[Stored data entries]
* * *
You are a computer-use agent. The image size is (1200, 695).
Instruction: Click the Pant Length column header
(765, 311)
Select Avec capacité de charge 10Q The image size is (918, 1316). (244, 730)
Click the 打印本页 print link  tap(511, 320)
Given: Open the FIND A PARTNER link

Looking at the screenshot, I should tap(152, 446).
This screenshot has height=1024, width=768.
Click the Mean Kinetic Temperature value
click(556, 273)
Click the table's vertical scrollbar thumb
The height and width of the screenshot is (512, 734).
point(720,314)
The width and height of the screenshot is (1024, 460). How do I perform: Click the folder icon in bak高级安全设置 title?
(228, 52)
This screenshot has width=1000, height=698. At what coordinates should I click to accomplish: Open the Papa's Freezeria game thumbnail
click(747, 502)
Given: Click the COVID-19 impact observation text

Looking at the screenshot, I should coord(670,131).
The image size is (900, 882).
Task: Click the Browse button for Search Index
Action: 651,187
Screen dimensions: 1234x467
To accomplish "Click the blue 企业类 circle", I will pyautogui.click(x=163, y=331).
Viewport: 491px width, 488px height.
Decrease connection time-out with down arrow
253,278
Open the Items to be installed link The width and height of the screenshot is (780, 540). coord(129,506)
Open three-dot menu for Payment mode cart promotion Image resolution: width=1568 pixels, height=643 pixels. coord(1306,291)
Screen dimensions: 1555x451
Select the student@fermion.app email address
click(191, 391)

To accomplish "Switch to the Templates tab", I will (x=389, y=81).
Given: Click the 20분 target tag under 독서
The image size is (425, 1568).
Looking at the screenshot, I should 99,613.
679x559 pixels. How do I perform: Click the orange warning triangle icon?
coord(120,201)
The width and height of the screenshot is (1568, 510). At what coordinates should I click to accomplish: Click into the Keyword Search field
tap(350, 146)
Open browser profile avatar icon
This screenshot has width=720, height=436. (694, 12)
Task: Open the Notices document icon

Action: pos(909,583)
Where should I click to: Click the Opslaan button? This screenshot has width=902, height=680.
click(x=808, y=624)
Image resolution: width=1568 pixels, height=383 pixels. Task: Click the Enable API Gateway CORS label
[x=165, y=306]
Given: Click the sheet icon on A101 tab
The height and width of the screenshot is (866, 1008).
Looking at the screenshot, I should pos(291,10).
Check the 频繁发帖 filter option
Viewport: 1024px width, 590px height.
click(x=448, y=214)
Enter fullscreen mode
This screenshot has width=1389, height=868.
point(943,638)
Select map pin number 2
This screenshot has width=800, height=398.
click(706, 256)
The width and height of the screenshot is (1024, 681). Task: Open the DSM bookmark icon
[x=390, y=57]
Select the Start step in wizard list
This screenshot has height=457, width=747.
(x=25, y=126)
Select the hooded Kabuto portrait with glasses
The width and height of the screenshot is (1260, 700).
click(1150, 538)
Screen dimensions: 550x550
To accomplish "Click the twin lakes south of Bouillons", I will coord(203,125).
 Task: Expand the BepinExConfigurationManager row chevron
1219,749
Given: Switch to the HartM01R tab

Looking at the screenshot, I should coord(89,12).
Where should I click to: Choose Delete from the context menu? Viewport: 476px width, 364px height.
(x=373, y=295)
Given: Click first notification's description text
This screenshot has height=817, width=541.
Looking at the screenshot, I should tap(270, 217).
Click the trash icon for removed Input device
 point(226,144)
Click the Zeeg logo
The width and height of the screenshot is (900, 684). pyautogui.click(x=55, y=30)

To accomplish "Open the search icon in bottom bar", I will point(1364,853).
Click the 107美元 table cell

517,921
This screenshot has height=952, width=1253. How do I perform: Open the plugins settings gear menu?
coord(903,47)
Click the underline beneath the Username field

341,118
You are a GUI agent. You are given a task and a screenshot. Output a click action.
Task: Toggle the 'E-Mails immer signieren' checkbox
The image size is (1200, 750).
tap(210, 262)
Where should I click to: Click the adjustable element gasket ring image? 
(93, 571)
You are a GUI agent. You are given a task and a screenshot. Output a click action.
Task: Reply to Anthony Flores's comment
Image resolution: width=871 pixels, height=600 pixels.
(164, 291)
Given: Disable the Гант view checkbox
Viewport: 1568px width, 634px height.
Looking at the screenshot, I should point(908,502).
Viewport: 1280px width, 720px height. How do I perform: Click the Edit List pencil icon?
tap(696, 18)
* * *
What you are asked to do: Repeat all of the records, letter for letter.

Response:
You are a computer-use agent. The image size is (1200, 695).
Instruction: Click the Pant Length column header
(765, 311)
Select Avec capacité de charge 10Q The image size is (918, 1316). (244, 730)
Click the 打印本页 print link  tap(511, 320)
Given: Open the FIND A PARTNER link

Looking at the screenshot, I should tap(152, 446).
This screenshot has height=1024, width=768.
Click the Mean Kinetic Temperature value
click(556, 273)
Click the table's vertical scrollbar thumb
The height and width of the screenshot is (512, 734).
point(720,314)
The width and height of the screenshot is (1024, 460). How do I perform: Click the folder icon in bak高级安全设置 title?
(228, 52)
This screenshot has width=1000, height=698. At what coordinates should I click to accomplish: Open the Papa's Freezeria game thumbnail
click(747, 502)
Given: Click the COVID-19 impact observation text

Looking at the screenshot, I should coord(670,131).
The image size is (900, 882).
Task: Click the Browse button for Search Index
Action: 651,187
Screen dimensions: 1234x467
To accomplish "Click the blue 企业类 circle", I will pyautogui.click(x=163, y=331).
Viewport: 491px width, 488px height.
Decrease connection time-out with down arrow
253,278
Open the Items to be installed link The width and height of the screenshot is (780, 540). coord(129,506)
Open three-dot menu for Payment mode cart promotion Image resolution: width=1568 pixels, height=643 pixels. coord(1306,291)
Screen dimensions: 1555x451
Select the student@fermion.app email address
click(191, 391)

To accomplish "Switch to the Templates tab", I will (x=389, y=81).
Given: Click the 20분 target tag under 독서
The image size is (425, 1568).
Looking at the screenshot, I should 99,613.
679x559 pixels. How do I perform: Click the orange warning triangle icon?
coord(120,201)
The width and height of the screenshot is (1568, 510). At what coordinates should I click to accomplish: Click into the Keyword Search field
tap(350, 146)
Open browser profile avatar icon
This screenshot has width=720, height=436. (694, 12)
Task: Open the Notices document icon

Action: pos(909,583)
Where should I click to: Click the Opslaan button? This screenshot has width=902, height=680.
click(x=808, y=624)
Image resolution: width=1568 pixels, height=383 pixels. Task: Click the Enable API Gateway CORS label
[x=165, y=306]
Given: Click the sheet icon on A101 tab
The height and width of the screenshot is (866, 1008).
Looking at the screenshot, I should pos(291,10).
Check the 频繁发帖 filter option
Viewport: 1024px width, 590px height.
click(x=448, y=214)
Enter fullscreen mode
This screenshot has width=1389, height=868.
point(943,638)
Select map pin number 2
This screenshot has width=800, height=398.
click(706, 256)
The width and height of the screenshot is (1024, 681). Task: Open the DSM bookmark icon
[x=390, y=57]
Select the Start step in wizard list
This screenshot has height=457, width=747.
(x=25, y=126)
Select the hooded Kabuto portrait with glasses
The width and height of the screenshot is (1260, 700).
click(1150, 538)
Screen dimensions: 550x550
To accomplish "Click the twin lakes south of Bouillons", I will coord(203,125).
 Task: Expand the BepinExConfigurationManager row chevron
1219,749
Given: Switch to the HartM01R tab

Looking at the screenshot, I should coord(89,12).
Where should I click to: Choose Delete from the context menu? Viewport: 476px width, 364px height.
(x=373, y=295)
Given: Click first notification's description text
This screenshot has height=817, width=541.
Looking at the screenshot, I should tap(270, 217).
Click the trash icon for removed Input device
 point(226,144)
Click the Zeeg logo
The width and height of the screenshot is (900, 684). pyautogui.click(x=55, y=30)

To accomplish "Open the search icon in bottom bar", I will point(1364,853).
Click the 107美元 table cell

517,921
This screenshot has height=952, width=1253. How do I perform: Open the plugins settings gear menu?
coord(903,47)
Click the underline beneath the Username field

341,118
You are a GUI agent. You are given a task and a screenshot. Output a click action.
Task: Toggle the 'E-Mails immer signieren' checkbox
The image size is (1200, 750).
tap(210, 262)
Where should I click to: Click the adjustable element gasket ring image? 
(93, 571)
You are a GUI agent. You are given a task and a screenshot. Output a click action.
Task: Reply to Anthony Flores's comment
Image resolution: width=871 pixels, height=600 pixels.
(164, 291)
Given: Disable the Гант view checkbox
Viewport: 1568px width, 634px height.
Looking at the screenshot, I should point(908,502).
Viewport: 1280px width, 720px height. How do I perform: Click the Edit List pencil icon?
tap(696, 18)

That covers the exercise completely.